[PATCH 2/2] drm/xe: Add lock around devcoredump capture status

Thu Nov 21 03:30:04 UTC 2024

On Wed, Nov 20, 2024 at 03:22:57PM -0800, John.C.Harrison at Intel.com wrote:
> From: John Harrison <John.C.Harrison at Intel.com>
> 
> There are now multiple places that can trigger a coredump. Some of
> which can happen in parallel. There is already a check against
> capturing multiple dumps sequentially, but without locking it doesn't
> guarantee to work against concurrent dumps. And if two dumps do happen
> in parallel, they can end up doing Bad Things such as one call stack
> freeing the data the other call stack is still processing. Which leads
> to a crashed kernel. So add the lock.
> 
> Signed-off-by: John Harrison <John.C.Harrison at Intel.com>
> ---
>  drivers/gpu/drm/xe/xe_devcoredump.c       | 18 ++++++++++++++----
>  drivers/gpu/drm/xe/xe_devcoredump_types.h |  2 ++
>  2 files changed, 16 insertions(+), 4 deletions(-)
> 
> diff --git a/drivers/gpu/drm/xe/xe_devcoredump.c b/drivers/gpu/drm/xe/xe_devcoredump.c
> index b5aebe8fb06d..05f3c9185ef3 100644
> --- a/drivers/gpu/drm/xe/xe_devcoredump.c
> +++ b/drivers/gpu/drm/xe/xe_devcoredump.c
> @@ -235,9 +235,13 @@ static void xe_devcoredump_free(void *data)
>  
>  	/* To prevent stale data on next snapshot, clear everything */
>  	memset(&coredump->snapshot, 0, sizeof(coredump->snapshot));
> -	coredump->captured = false;
> +
>  	drm_info(&coredump_to_xe(coredump)->drm,
>  		 "Xe device coredump has been deleted.\n");
> +
> +	spin_lock_irq(&coredump->lock);
> +	coredump->captured = false;
> +	spin_unlock_irq(&coredump->lock);

I don't think you need the IRQ version here, or in the other usage. I
don't believe in either case here we are in IRQ contexts, or if we were
one of the cases would use spin_lock (already in an IRQ context) and
the other would use spin_lock_irq (not in an IRQ context but another
case can be). Certainly taking spin_lock_irq in all use cases of a lock
seems unnecessary.

Is there some follow on patches where this changes?
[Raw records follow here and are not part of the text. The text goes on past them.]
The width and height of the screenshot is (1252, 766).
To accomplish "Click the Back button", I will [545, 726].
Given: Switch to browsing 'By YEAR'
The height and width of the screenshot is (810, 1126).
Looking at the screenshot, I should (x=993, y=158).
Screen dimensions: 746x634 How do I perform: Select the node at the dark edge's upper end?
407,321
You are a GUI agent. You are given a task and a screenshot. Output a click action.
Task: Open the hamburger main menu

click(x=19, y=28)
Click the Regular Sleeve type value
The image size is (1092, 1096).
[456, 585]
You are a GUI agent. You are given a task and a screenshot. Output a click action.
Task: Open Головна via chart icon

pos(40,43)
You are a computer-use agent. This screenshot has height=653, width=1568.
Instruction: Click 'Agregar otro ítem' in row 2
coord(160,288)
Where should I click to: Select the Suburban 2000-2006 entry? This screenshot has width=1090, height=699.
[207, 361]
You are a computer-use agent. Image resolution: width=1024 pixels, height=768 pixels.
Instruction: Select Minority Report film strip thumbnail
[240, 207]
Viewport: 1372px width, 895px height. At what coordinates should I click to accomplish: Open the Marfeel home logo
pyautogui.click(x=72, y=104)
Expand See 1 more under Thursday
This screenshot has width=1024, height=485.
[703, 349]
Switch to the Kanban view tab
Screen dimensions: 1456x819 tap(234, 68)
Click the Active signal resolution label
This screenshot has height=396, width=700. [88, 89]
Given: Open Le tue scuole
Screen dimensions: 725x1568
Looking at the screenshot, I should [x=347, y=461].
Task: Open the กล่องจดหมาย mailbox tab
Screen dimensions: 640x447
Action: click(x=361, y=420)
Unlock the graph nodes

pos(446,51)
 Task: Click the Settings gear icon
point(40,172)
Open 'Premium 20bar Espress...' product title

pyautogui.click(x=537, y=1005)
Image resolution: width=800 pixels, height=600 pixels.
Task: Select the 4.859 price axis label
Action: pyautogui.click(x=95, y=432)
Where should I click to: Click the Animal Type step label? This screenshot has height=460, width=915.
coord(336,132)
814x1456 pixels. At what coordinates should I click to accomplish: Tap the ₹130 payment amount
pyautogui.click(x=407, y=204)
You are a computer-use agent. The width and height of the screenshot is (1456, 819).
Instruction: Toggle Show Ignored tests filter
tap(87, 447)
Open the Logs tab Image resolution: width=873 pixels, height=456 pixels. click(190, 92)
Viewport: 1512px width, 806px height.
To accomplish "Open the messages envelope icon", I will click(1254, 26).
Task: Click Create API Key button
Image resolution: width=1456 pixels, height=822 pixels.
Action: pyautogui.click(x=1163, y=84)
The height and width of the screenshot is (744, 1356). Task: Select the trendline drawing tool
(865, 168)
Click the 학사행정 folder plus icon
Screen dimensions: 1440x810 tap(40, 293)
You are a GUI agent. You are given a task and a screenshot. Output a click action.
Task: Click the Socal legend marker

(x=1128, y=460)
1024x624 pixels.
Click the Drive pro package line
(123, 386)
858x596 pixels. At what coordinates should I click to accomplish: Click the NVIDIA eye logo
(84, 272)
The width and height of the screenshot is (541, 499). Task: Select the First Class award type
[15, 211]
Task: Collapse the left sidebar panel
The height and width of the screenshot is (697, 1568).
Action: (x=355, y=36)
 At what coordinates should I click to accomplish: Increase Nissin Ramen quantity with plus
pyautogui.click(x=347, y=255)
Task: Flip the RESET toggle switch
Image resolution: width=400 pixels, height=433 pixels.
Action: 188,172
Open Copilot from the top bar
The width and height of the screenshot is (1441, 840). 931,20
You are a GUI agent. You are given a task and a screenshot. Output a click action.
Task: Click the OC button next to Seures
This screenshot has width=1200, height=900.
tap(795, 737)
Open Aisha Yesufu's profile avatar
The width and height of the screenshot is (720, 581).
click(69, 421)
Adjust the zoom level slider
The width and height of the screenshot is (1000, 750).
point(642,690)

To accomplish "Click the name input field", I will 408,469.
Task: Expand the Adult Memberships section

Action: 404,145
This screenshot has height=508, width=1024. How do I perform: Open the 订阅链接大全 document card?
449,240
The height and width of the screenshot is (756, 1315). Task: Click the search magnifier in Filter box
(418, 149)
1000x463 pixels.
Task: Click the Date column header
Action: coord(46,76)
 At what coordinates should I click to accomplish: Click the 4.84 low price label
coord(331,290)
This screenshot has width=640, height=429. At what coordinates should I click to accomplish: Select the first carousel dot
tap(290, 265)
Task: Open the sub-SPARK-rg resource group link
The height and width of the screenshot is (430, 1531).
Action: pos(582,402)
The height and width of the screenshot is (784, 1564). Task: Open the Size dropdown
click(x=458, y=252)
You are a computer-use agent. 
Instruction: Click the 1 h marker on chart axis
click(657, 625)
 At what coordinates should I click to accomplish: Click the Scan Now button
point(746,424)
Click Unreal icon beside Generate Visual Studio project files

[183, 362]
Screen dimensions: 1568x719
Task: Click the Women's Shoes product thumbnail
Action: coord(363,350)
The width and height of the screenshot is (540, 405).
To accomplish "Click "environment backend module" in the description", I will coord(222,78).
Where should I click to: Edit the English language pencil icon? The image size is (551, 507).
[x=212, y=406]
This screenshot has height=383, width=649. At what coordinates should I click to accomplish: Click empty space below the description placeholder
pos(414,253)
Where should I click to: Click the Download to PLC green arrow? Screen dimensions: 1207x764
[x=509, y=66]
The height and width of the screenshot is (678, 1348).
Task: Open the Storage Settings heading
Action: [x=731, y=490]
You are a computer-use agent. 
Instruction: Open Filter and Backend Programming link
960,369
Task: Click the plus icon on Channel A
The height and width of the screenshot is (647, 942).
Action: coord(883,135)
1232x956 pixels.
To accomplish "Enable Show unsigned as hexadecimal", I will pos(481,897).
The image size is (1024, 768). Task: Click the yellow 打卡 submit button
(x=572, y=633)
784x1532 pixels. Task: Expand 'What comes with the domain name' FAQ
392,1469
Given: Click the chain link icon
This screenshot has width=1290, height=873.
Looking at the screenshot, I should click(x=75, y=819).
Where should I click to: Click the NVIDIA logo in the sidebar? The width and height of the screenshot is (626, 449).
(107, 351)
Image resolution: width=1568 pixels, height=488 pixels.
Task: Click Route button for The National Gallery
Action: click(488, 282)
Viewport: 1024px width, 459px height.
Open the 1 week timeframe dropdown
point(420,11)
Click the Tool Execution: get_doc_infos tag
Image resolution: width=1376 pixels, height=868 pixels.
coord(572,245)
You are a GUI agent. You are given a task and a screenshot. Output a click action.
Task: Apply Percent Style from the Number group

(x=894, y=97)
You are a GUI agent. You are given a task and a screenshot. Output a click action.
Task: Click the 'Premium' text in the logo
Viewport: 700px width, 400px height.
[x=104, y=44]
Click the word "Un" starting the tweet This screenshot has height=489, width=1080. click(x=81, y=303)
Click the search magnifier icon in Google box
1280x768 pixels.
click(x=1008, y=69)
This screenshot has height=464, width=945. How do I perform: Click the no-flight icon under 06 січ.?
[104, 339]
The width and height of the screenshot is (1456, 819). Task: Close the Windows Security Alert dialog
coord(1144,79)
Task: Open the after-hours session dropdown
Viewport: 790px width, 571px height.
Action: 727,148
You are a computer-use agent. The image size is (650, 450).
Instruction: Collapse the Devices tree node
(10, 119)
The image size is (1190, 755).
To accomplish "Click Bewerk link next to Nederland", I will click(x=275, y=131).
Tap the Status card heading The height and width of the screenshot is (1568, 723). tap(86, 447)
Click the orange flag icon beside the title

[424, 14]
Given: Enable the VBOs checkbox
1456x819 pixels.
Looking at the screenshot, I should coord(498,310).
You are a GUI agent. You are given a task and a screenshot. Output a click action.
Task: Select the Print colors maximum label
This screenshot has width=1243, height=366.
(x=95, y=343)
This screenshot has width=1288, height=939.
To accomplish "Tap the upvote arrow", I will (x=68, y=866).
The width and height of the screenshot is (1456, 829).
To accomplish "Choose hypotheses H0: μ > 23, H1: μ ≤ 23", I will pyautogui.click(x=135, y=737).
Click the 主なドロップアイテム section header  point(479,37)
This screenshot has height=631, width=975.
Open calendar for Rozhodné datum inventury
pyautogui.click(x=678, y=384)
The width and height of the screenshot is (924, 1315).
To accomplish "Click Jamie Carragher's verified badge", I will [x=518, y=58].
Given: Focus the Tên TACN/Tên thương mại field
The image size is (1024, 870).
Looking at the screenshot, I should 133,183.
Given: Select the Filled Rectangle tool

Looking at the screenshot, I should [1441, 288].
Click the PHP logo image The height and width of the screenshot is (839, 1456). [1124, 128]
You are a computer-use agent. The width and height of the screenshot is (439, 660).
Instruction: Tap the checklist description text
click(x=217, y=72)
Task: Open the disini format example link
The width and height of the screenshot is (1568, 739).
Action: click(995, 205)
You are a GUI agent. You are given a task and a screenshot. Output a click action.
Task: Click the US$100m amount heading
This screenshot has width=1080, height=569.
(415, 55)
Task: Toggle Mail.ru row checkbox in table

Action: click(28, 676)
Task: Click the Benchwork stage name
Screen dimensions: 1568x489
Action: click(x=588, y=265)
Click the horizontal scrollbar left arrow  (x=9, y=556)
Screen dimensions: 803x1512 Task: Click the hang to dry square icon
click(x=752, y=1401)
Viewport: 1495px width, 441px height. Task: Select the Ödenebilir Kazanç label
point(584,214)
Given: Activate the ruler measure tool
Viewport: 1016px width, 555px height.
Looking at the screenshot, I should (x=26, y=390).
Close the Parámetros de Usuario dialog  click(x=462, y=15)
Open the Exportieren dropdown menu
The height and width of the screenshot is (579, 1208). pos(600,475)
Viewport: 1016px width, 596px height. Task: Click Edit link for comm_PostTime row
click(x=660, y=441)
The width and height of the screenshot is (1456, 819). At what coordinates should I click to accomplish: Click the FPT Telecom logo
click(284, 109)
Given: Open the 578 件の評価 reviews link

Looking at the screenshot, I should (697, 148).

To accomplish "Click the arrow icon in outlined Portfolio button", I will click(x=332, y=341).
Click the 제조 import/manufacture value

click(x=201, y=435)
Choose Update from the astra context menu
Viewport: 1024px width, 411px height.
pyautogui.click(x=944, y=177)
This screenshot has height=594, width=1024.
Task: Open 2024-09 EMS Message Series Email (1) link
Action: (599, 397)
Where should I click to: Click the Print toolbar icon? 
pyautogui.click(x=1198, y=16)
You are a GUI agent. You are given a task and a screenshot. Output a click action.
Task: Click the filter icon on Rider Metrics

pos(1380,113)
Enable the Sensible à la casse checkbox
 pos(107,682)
Adding the lock seems right though and should enable coredumps on
multi-GT or from which are not the GT ordered WQ.

Maybe also add helpers like...

void xe_devcoredump_release()
{
	spin_lock(&coredump->lock);
	coredump->captured = false;
	spin_unlock(&coredump->lock);
}

bool xe_devcoredump_acquire();
{
	bool acquired;

	spin_lock(&coredump->lock);
	acquired = !coredump->captured;
	coredump->captured = true;
	spin_unlock(&coredump->lock);

	return acquired;
}

IMO - this makes this locking semantic a bit more clear.

>  }
>  
>  static void devcoredump_snapshot(struct xe_devcoredump *coredump,
> @@ -310,14 +314,18 @@ void xe_devcoredump(struct xe_exec_queue *q, struct xe_sched_job *job, const cha
>  	struct xe_device *xe = gt_to_xe(q->gt);
>  	struct xe_devcoredump *coredump = &xe->devcoredump;
>  	va_list varg;
> +	bool captured;
>  
> -	if (coredump->captured) {
> +	spin_lock_irq(&coredump->lock);
> +	captured = coredump->captured;
> +	coredump->captured = true;
> +	spin_unlock_irq(&coredump->lock);
> +
> +	if (captured) {

Then here...

if (!xe_devcoredump_acquire())
	msg...
	return;

>  		drm_dbg(&xe->drm, "Multiple hangs are occurring, but only the first snapshot was taken\n");
>  		return;
>  	}
>  
> -	coredump->captured = true;
> -
>  	va_start(varg, fmt);
>  	coredump->snapshot.reason = kvasprintf(GFP_KERNEL, fmt, varg);
>  	va_end(varg);
> @@ -342,6 +350,8 @@ static void xe_driver_devcoredump_fini(void *arg)
>  
>  int xe_devcoredump_init(struct xe_device *xe)
>  {
> +	spin_lock_init(&xe->devcoredump.lock);
> +
>  	return devm_add_action_or_reset(xe->drm.dev, xe_driver_devcoredump_fini, &xe->drm);
>  }
>  
> diff --git a/drivers/gpu/drm/xe/xe_devcoredump_types.h b/drivers/gpu/drm/xe/xe_devcoredump_types.h
> index e6234e887102..6b776abd8bf4 100644
> --- a/drivers/gpu/drm/xe/xe_devcoredump_types.h
> +++ b/drivers/gpu/drm/xe/xe_devcoredump_types.h
> @@ -80,6 +80,8 @@ struct xe_devcoredump_snapshot {
>   * for reading the information.
>   */
>  struct xe_devcoredump {
> +	/** @lock: protects access to 'captured' to prevent concurrent captures */
> +	spinlock_t lock;
>  	/** @captured: The snapshot of the first hang has already been taken. */

Protected by @lock.

Matt

>  	bool captured;
>  	/** @snapshot: Snapshot is captured at time of the first crash */
> -- 
> 2.47.0
>